Four years later, Stonie returns to Ramsay Street to stay with Toadie. Stonie reveals he is now married to a woman named Chantelle (Claire Chitham), but he mentions they are now separated. It becomes apparent that he is smoking marijuana. Whilst smoking, he throws the butt over the fence to Number 30 and Frazer Yeats (Ben Lawson) discovers it and immediately assumes Toadie is the one smoking it. After another butt is thrown over the fence before Frazer's eyes, he looks over the fence and spots Stonie alone. After a mishap where Charlie Hoyland accidentally discovers the marijuana, Stonie then comes clean to Toadie and Charlie's mother, Steph and explains he is depressed because he and Chantelle were trying for a baby and they are not having much luck. Chantelle comes to Ramsay Street to sort her husband out. Stonie announces he is giving up marijuana. However, just as he is about to throw the rest in the bin, he holds onto it. Chantelle gives him an ultimatum: her or the marijuana. Stonie chooses her and throws out the marijuana, and they return to Port Keats.

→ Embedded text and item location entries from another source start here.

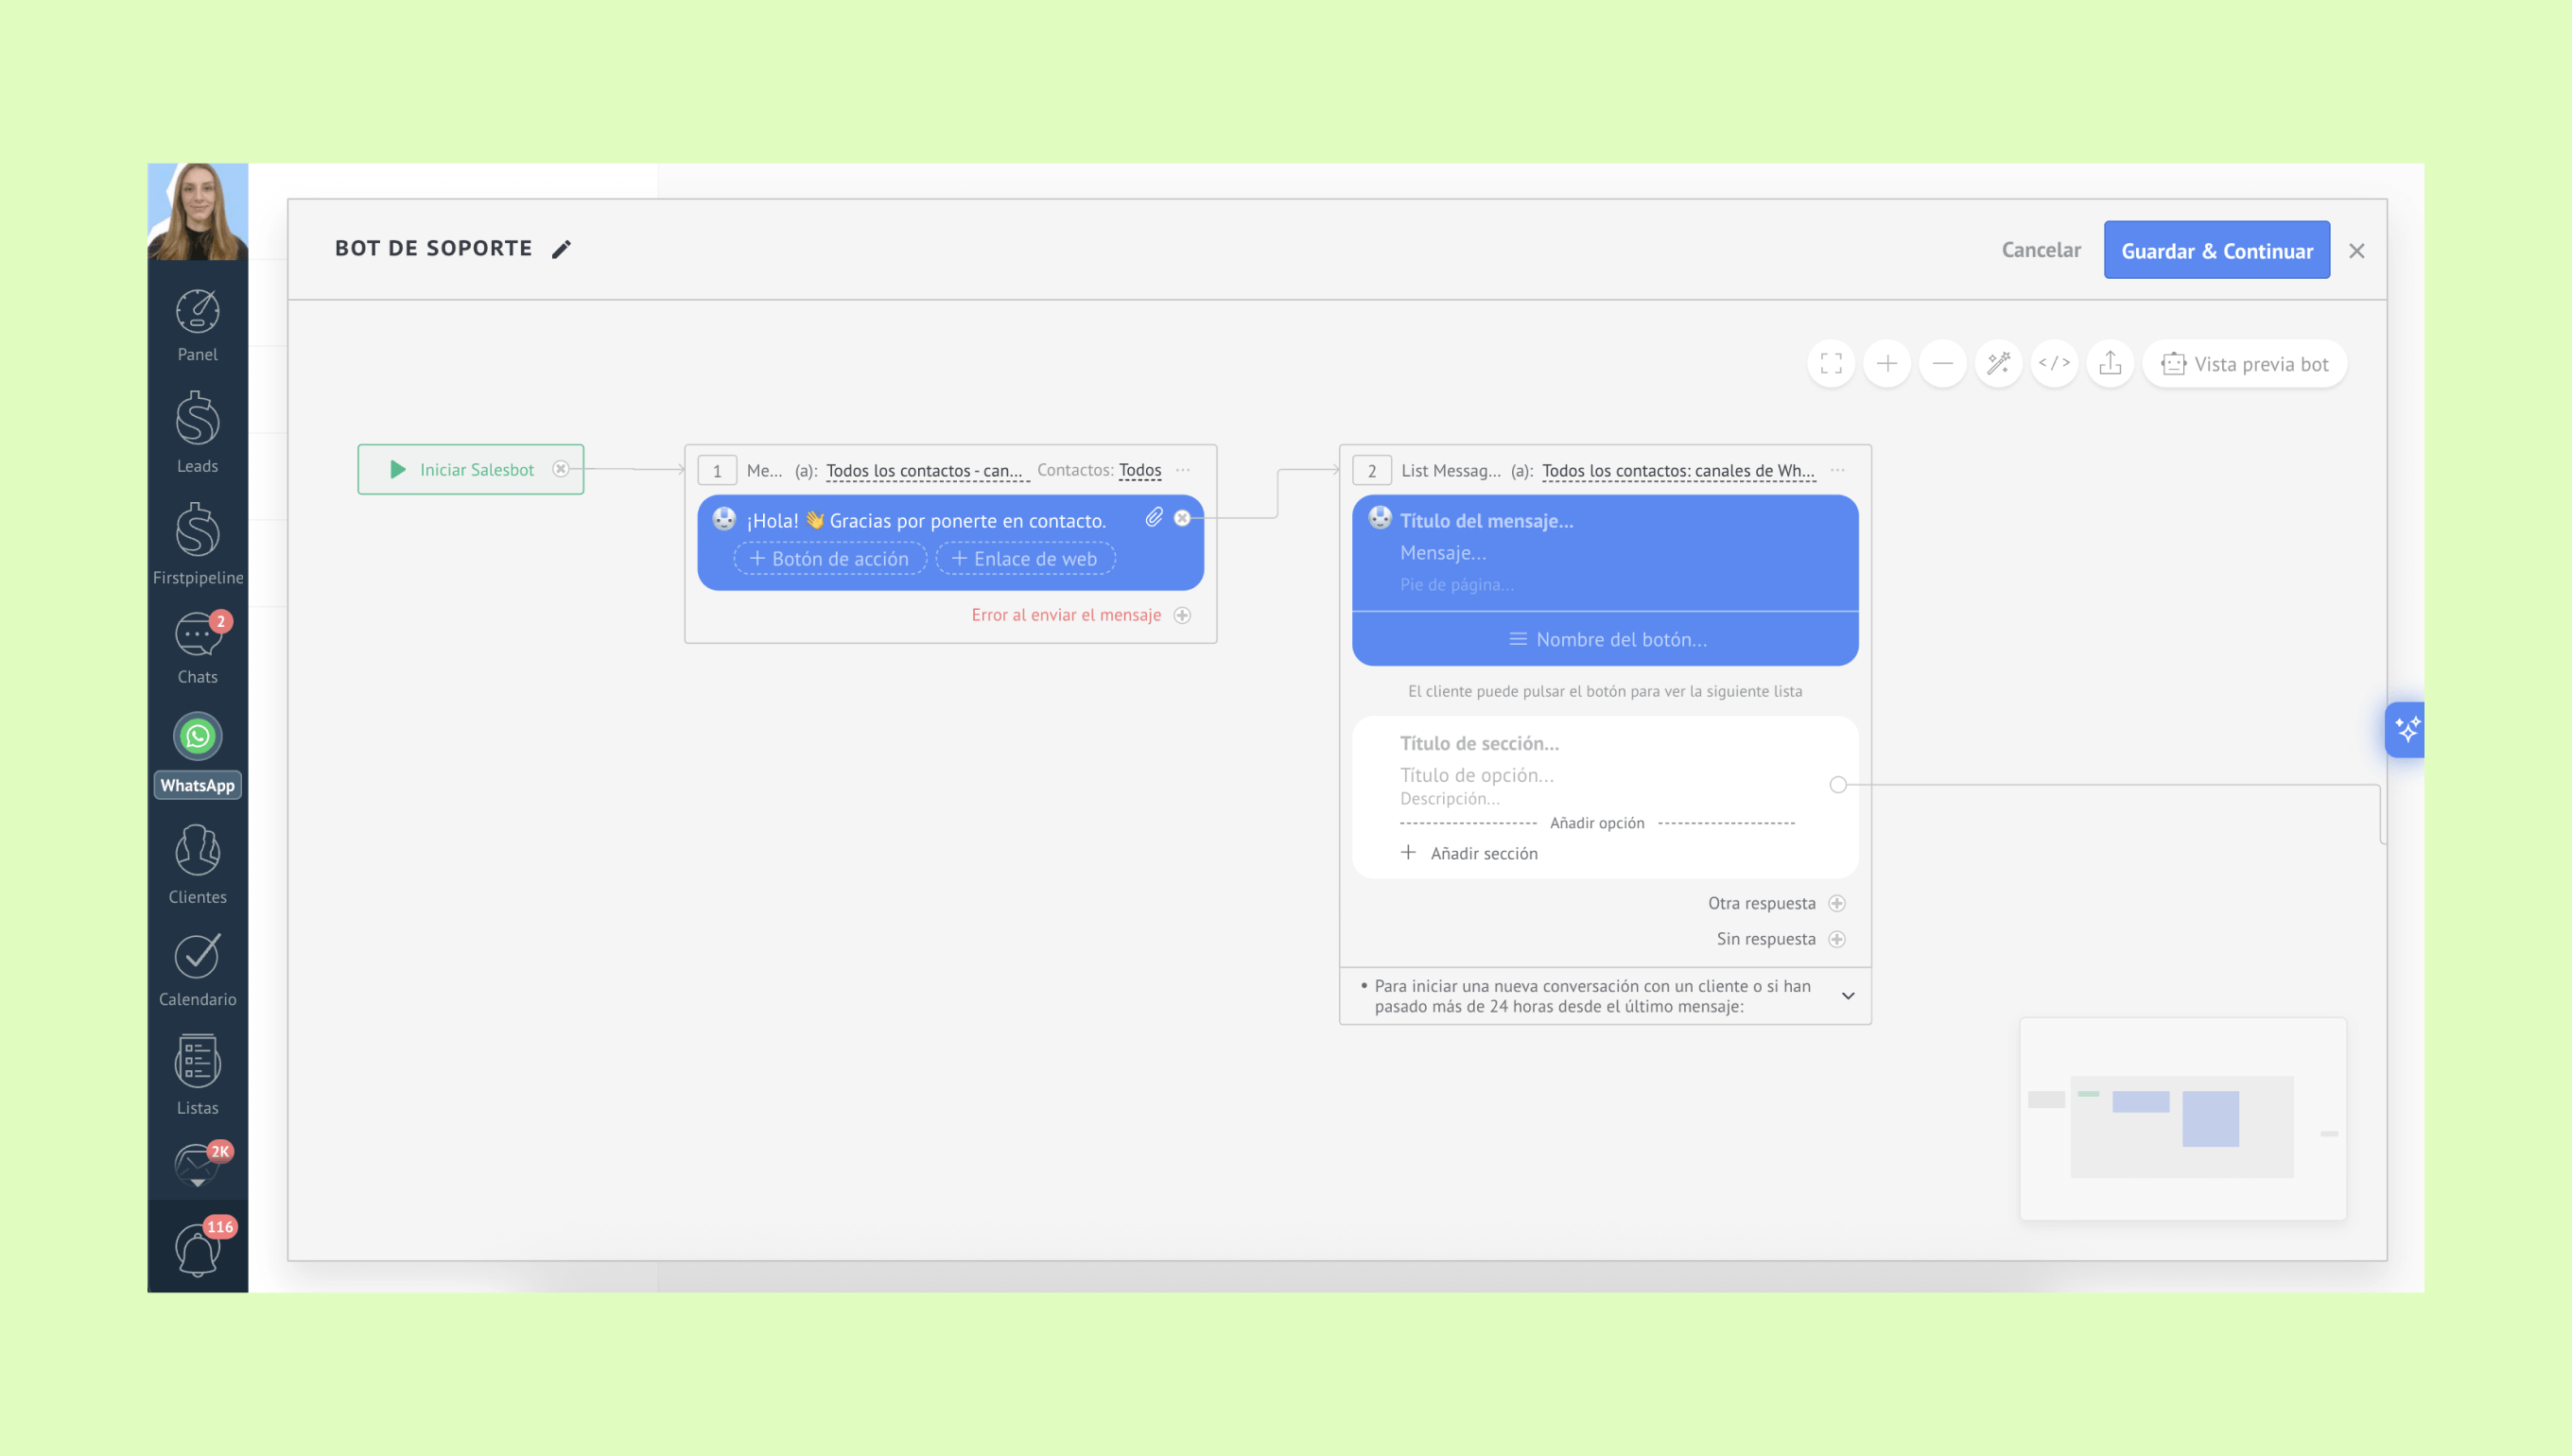
Task: Open step 2 options three-dot menu
Action: click(1838, 470)
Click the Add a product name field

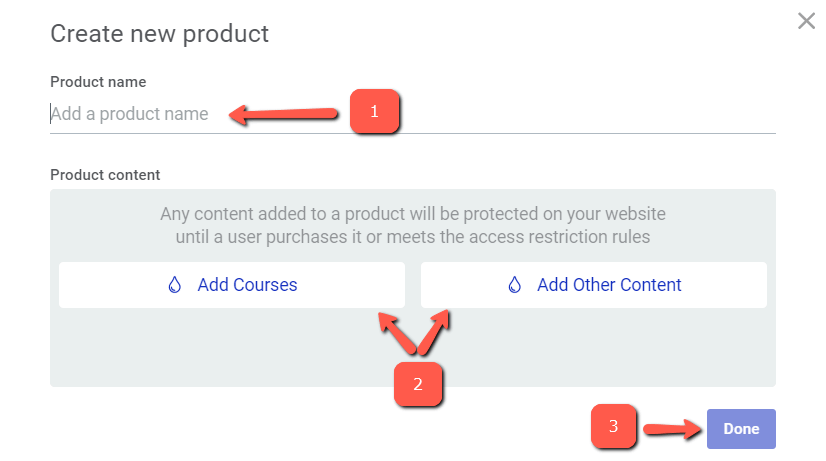click(x=412, y=114)

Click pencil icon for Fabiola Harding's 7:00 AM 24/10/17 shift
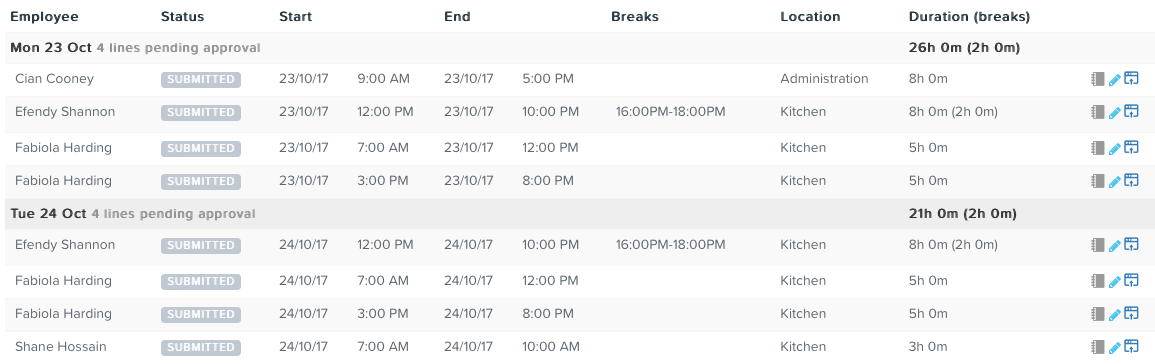tap(1114, 281)
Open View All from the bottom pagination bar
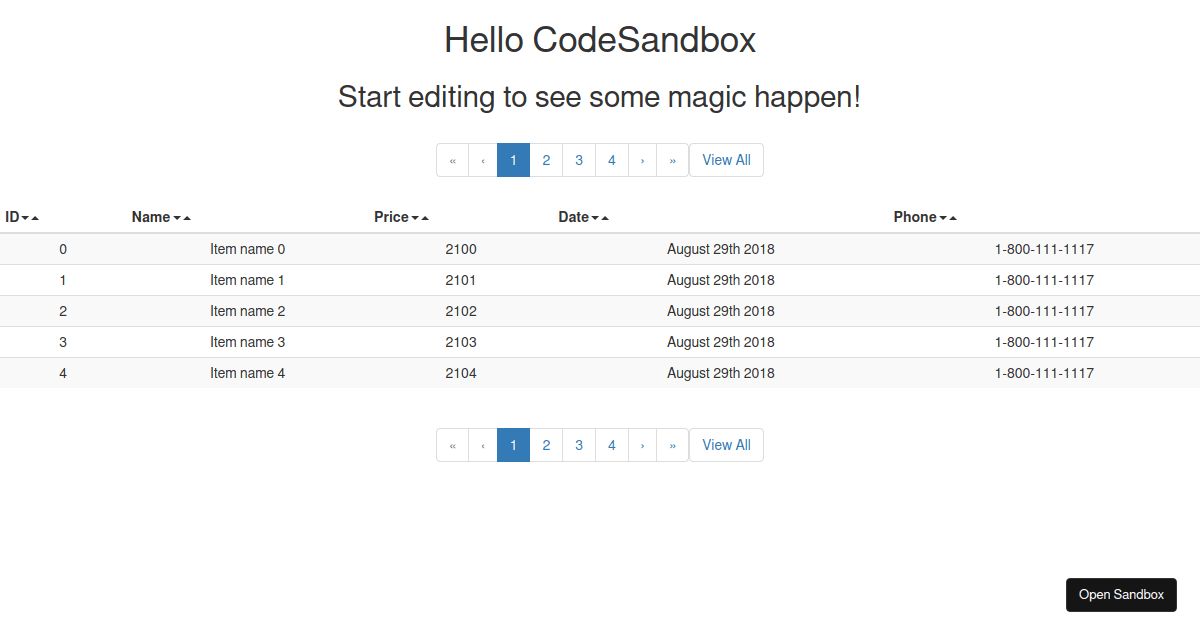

After learning that Toadie has been paralysed in an accident, Stonie returns to Erinsborough to visit him. He organises a day of pizza and wrestling, but Karl Kennedy (Alan Fletcher) interrupts to invite them to a seminar at the hospital. Toadie's wife Sonya (Eve Morey) then tells Stonie that it would be best if Toadie attends the seminar and Stonie encourages his brother to go. Toadie later meets up with Stonie and tells him the seminar was a cover for a benefit in his honour. Stonie explains that the community just want to show that they care and they attend the benefit together. Sonya thanks Stonie for getting Toadie back. Stonie announces that he has to return home to Chantelle and says his goodbyes. Months later, Stonefish stops by on the way back from Newcastle, where he has been looking for someone at Toadie's request. He tells Toadie that he could not find the person at the address he had and urges Toadie to talk to Sonya. After staying for a cup of tea with Sonya, Stonie leaves for Port Keats. After a visit to Colac, Stonie sends Toadie a photograph of a woman he believes to be Toadie's former wife Dee. Toadie asks him to come to Erinsborough and Stonie explains that he was taking photographs with a new camera and saw the picture when he got home.

==Reception==
Sue Malins of the Daily Mirror thought Stonefish was "one of the show's most unattractive males." During Stonie's affair with Annalise, Tony Purnell dubbed him "the romeo with a ring in his ear". Jon Peake for Inside Soap called Stonefish "irritating". While Larissa Dubecki from The Age commented that he was "unfortunately named". Of the character's 2007 return, a reporter for the Evening Chronicle said "Stonefish was always a rogue when he was originally a Ramsay Street resident and things aren't much better now he's back." The reporter added Stonefish was a bad influence on his younger brother, Toadie. A reporter for Channel 5 branded him a "larrikin". A reporter from What's on TV criticised the character's love life stating that "loudmouth Stonefish may be to love and romance what Cheryl Stark is to WeightWatchers, but it seems he may have hit the right note with Cody."